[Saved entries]
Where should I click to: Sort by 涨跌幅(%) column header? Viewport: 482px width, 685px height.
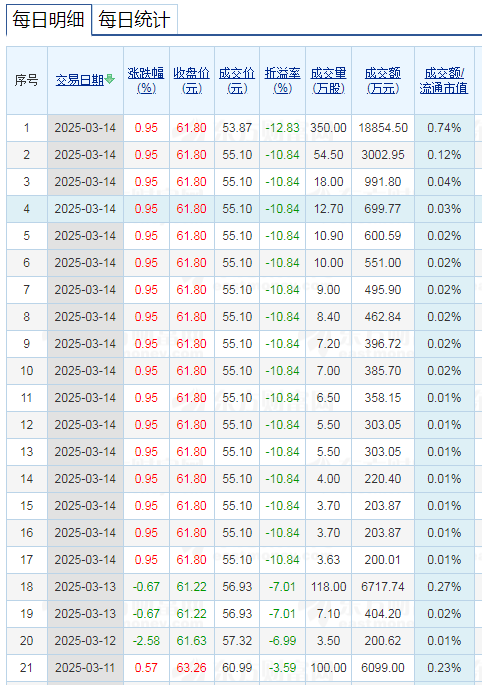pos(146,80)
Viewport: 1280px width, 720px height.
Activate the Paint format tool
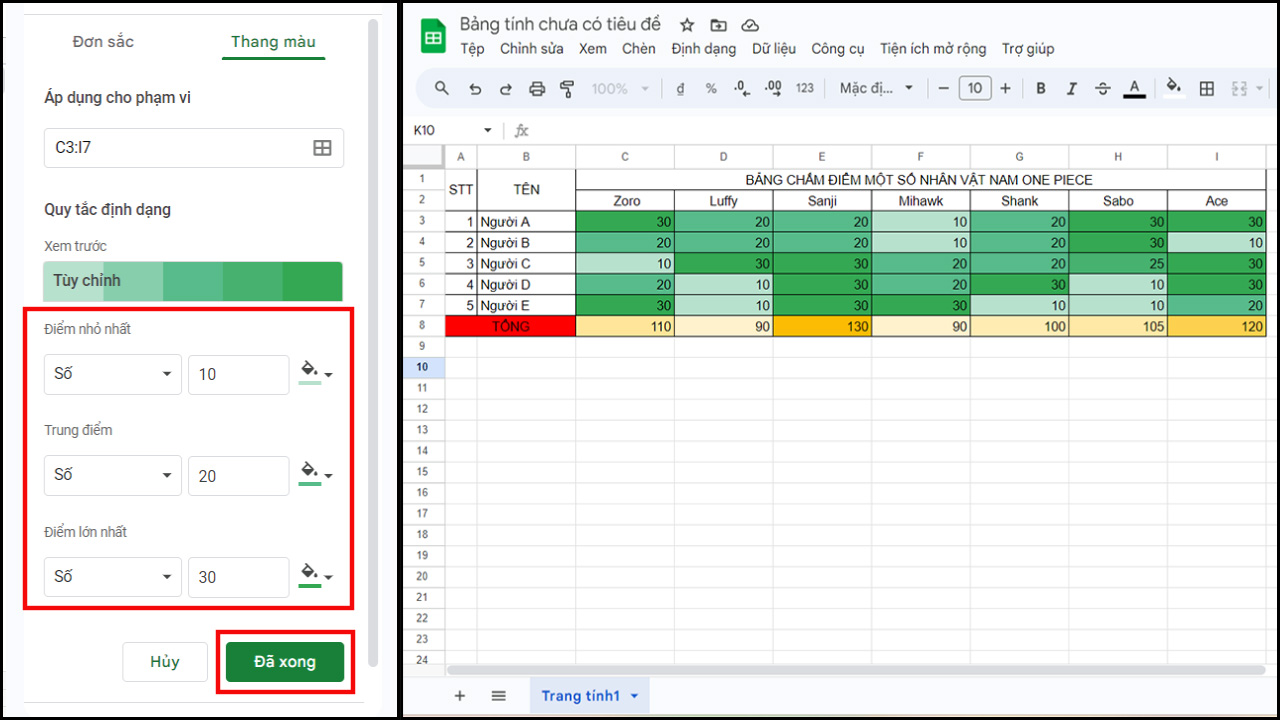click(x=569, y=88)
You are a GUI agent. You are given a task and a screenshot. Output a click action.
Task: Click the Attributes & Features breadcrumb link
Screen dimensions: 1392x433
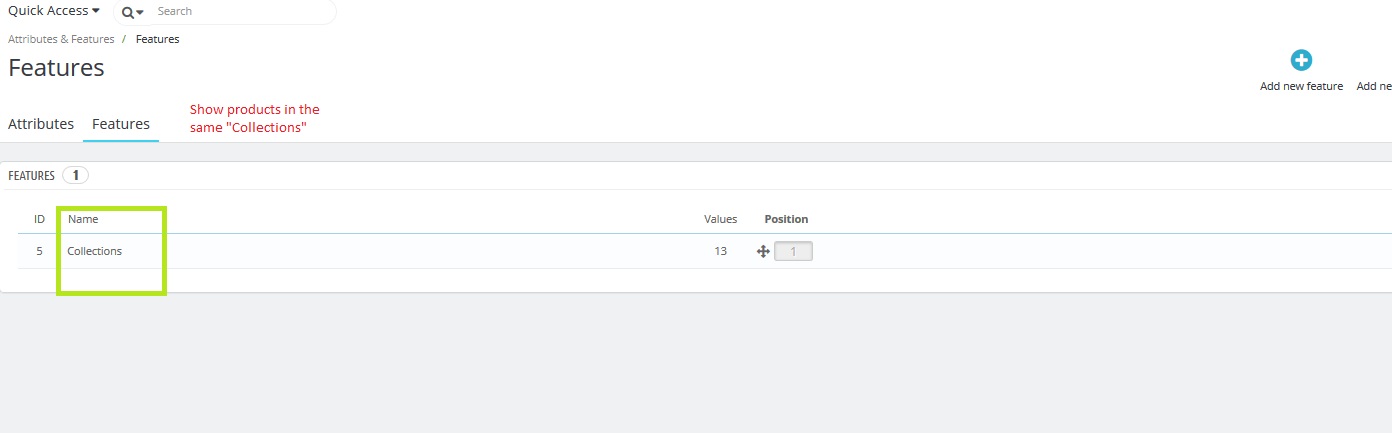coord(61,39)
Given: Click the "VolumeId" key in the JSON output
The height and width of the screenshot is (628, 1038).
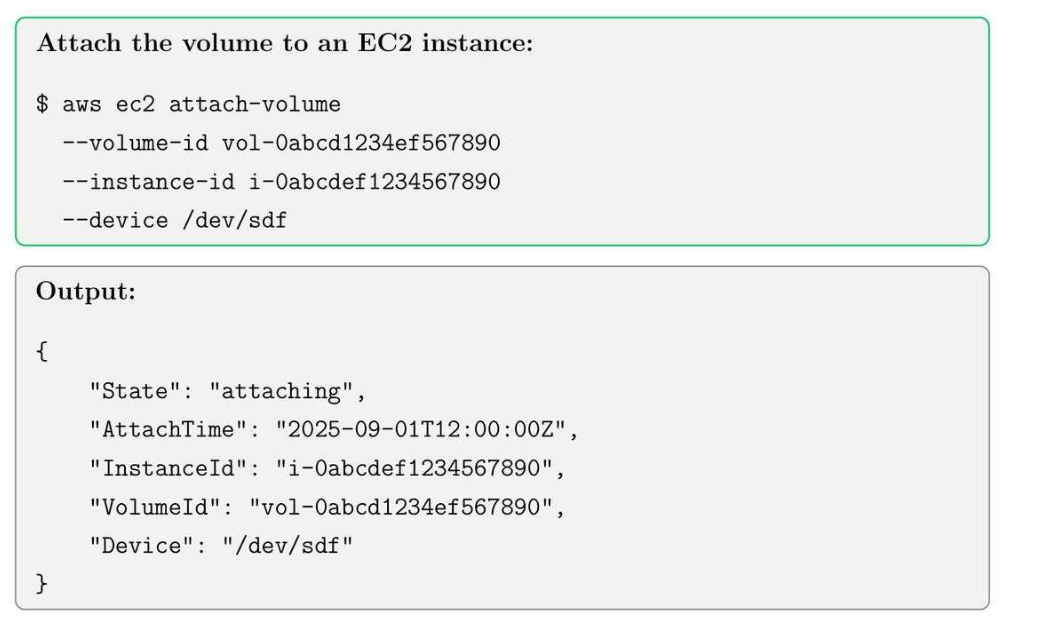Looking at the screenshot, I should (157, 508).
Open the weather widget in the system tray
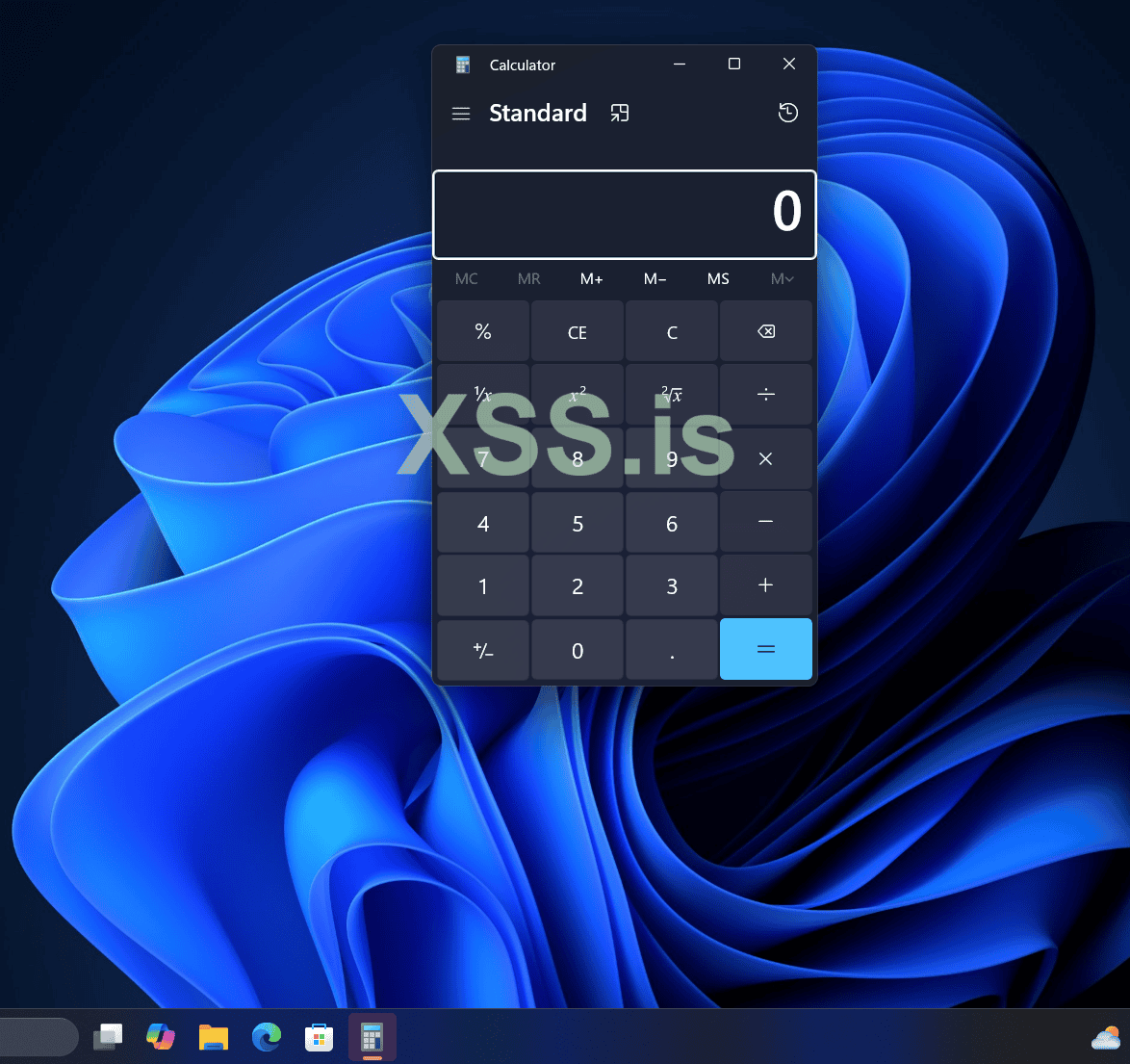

→ **Directions for this task**:
Each entry should be copied exactly as written, though any pictures stay out.

→ **Reply**:
Where should I click to: Sort by 涨跌幅(%) column header? Viewport: 482px width, 685px height.
pos(146,80)
Viewport: 1280px width, 720px height.
Activate the Paint format tool
click(x=569, y=88)
You are a GUI agent. You are given a task and a screenshot. Output a click action.
Task: Click the Attributes & Features breadcrumb link
Screen dimensions: 1392x433
coord(61,39)
Given: Click the "VolumeId" key in the JSON output
The height and width of the screenshot is (628, 1038).
Looking at the screenshot, I should (157, 508).
Open the weather widget in the system tray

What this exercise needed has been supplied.